Another company investing in Alzheimer’s biomarker research is Diadem. At the 2022 AD/PD conference, Diadem presented data demonstrating its new AlzoSure® Confirm blood test. The blood test is designed to accurately identify patients with Alzheimer’s disease.  

It works by testing for U-p53AZ, an integrative biomarker that has been associated with Alzheimer’s disease in more than 400 studies. The biomarker interacts with amyloid plaque and tau, which are factors linked to the worsening of Alzheimer’s symptoms.  

By using a longitudinal database of about 500 patients, Diadem tested the full sequence of the U-p53AZ biomarker. Researchers found that post-translational modifications of U-p53AZ left chemical signature “fingerprints” which were characteristic of different stages of Alzheimer’s disease. The link between the fingerprints and the stages of Alzheimer’s is so accurate that Diadem is hoping to use this biomarker blood test as a way to reliably diagnose patients with Alzheimer’s disease instead of other forms of dementia.  

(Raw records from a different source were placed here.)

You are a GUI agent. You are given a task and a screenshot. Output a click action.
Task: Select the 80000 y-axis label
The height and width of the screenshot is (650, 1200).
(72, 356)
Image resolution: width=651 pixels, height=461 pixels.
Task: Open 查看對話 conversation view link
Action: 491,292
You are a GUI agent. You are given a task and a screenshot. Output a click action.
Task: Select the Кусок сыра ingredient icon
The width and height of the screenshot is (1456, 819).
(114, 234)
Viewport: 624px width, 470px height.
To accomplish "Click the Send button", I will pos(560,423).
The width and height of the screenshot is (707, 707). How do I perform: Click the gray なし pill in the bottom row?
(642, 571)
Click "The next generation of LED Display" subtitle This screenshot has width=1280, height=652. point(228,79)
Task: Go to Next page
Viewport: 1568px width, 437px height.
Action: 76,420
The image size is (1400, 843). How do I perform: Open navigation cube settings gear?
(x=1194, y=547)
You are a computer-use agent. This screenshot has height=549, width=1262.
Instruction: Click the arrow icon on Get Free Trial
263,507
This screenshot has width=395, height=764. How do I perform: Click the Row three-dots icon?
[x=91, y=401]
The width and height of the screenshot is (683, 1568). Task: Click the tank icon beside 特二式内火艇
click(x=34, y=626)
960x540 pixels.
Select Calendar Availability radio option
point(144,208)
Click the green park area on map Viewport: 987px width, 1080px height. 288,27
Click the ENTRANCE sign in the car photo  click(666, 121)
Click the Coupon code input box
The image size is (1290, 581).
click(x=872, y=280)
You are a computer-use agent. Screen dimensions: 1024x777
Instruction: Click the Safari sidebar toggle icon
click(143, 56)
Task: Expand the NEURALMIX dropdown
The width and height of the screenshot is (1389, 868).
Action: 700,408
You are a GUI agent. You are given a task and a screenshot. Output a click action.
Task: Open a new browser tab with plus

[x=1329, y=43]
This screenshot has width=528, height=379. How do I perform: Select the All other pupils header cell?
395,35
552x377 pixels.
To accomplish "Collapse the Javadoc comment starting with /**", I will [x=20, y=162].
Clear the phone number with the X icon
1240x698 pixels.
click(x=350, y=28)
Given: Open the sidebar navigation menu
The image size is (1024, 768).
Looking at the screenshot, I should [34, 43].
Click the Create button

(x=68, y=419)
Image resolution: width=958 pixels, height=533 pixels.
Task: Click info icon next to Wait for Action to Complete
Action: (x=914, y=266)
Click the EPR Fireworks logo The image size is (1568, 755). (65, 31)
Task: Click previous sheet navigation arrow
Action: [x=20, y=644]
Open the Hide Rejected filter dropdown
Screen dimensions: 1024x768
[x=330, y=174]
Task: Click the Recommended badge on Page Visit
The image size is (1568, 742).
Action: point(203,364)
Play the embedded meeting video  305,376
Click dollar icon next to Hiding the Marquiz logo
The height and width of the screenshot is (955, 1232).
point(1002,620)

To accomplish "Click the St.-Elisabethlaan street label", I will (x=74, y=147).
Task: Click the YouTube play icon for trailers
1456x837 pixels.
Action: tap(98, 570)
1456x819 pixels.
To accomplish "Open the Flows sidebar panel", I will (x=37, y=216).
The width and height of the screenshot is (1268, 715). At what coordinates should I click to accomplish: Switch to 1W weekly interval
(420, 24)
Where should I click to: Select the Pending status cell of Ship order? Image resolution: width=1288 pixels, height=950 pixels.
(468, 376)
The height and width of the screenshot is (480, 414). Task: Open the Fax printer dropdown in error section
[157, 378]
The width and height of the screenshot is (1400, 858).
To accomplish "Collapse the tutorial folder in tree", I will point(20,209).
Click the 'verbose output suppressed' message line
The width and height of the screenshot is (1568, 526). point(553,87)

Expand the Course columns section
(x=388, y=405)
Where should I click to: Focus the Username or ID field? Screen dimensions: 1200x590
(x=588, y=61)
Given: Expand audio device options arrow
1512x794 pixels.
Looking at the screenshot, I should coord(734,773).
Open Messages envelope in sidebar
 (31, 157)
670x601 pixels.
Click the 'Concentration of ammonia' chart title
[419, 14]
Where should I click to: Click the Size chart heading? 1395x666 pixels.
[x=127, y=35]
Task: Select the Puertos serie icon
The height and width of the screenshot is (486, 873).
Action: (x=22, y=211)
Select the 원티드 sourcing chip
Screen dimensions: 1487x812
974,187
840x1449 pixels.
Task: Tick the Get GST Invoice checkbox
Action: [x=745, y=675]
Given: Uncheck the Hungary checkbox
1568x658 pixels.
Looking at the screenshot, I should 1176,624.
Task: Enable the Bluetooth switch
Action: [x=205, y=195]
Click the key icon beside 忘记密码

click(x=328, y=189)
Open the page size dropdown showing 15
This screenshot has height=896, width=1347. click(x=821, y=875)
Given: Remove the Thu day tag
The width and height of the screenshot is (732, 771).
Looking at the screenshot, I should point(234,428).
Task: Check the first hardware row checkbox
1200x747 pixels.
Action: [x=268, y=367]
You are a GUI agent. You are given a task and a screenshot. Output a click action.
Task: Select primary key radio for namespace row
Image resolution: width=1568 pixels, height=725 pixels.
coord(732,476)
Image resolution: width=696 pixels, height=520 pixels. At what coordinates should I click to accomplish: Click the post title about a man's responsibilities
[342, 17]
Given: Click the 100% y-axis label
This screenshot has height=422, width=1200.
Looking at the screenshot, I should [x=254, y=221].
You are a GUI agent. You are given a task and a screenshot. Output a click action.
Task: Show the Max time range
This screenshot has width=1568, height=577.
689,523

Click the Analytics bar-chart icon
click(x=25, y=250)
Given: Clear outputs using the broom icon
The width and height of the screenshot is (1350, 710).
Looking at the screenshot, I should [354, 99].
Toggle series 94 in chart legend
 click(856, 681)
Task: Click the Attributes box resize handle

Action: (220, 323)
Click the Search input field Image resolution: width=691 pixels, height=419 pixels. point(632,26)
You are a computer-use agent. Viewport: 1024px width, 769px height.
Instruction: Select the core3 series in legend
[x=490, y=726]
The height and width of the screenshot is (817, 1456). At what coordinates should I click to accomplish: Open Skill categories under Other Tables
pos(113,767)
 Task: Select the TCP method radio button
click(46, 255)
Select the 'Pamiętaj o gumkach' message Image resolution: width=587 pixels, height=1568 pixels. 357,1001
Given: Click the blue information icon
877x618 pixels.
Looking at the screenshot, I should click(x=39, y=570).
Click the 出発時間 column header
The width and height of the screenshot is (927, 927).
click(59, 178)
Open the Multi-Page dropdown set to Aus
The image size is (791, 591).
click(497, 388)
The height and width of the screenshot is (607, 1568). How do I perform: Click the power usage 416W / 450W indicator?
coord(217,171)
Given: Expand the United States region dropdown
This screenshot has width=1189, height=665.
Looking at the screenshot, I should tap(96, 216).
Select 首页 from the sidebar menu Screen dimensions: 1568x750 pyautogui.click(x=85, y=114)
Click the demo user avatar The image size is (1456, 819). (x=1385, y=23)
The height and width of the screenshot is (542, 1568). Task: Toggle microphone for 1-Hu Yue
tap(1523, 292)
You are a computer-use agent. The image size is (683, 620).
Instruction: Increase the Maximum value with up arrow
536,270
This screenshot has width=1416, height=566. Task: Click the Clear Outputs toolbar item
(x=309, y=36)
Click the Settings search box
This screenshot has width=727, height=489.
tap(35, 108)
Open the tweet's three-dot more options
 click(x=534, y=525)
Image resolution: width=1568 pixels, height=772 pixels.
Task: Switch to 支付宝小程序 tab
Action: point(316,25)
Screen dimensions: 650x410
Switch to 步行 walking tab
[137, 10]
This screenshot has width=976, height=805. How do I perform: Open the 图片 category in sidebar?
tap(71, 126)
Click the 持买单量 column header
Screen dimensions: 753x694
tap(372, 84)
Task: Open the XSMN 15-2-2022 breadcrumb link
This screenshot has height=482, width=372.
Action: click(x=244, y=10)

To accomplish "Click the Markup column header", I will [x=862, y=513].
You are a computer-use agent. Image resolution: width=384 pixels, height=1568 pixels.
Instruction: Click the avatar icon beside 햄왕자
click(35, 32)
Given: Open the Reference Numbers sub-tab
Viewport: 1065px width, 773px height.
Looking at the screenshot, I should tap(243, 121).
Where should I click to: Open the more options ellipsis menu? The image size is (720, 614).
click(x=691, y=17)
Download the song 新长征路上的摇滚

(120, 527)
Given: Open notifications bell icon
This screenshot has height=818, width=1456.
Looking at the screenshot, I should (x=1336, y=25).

“The lack of timely, accurate and affordable diagnostics has hindered progress in developing more effective treatment options for AD patients, and we look forward to working with a variety of partners to produce and report more confirmatory data on AlzoSure® Confirm," said Paul Kinnon, CEO of Diadem.  

Another major use of biomarker research at the conference came from ProMIS Neurosciences. ProMIS is a biotech company focused on developing therapeutics for misfolded proteins, such as amyloid plaque and oligomers, both of which contribute to Alzheimer’s disease.  

ProMIS has been developing a potential Alzheimer’s vaccine. The vaccine works by triggering the body to produce antibodies that target toxic Abeta oligomers, without triggering dangerous immune responses that normally come from Abeta. The vaccine is based on ProMIS’ research that uses a novel biomarker approach that helps slow neuron deaths in patients with Alzheimer’s.  

“Based on the advent of reliable blood-based biomarkers for AD [Alzheimer’s disease] detection, the need for preventive treatment will grow. Therapeutic vaccines can be used for this purpose,” read a company statement.